-- WORK INSTRUCTIONS --
Copy out each of the entries below word for word, leaving the pictures out of your answer.

● ● ● ● ● ● ●

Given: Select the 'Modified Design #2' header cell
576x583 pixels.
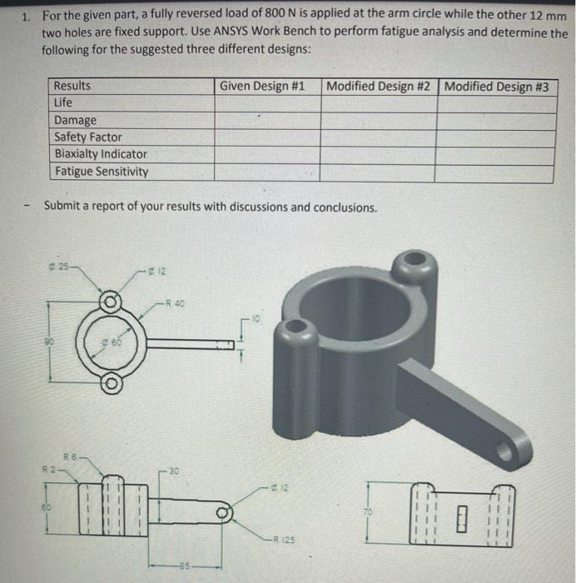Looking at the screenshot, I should pos(380,87).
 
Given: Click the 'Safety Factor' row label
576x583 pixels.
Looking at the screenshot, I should pos(87,137).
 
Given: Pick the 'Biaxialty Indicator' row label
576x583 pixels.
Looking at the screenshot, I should pos(100,154).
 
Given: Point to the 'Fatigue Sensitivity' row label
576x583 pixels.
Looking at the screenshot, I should pos(101,172).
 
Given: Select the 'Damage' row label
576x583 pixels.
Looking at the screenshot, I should pos(75,120).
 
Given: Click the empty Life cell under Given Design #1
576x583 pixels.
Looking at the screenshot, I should pos(266,102).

● ● ● ● ● ● ●

-- SOLUTION TO THE EXERCISE --
Given: Select the 'Modified Design #2' header cell
576x583 pixels.
Looking at the screenshot, I should pos(380,87).
 
Given: Click the 'Safety Factor' row label
576x583 pixels.
Looking at the screenshot, I should pos(87,137).
 
Given: Pick the 'Biaxialty Indicator' row label
576x583 pixels.
Looking at the screenshot, I should pos(100,154).
 
Given: Point to the 'Fatigue Sensitivity' row label
576x583 pixels.
Looking at the screenshot, I should pos(101,172).
 
Given: Select the 'Damage' row label
576x583 pixels.
Looking at the screenshot, I should pos(75,120).
 
Given: Click the empty Life cell under Given Design #1
576x583 pixels.
Looking at the screenshot, I should pos(266,102).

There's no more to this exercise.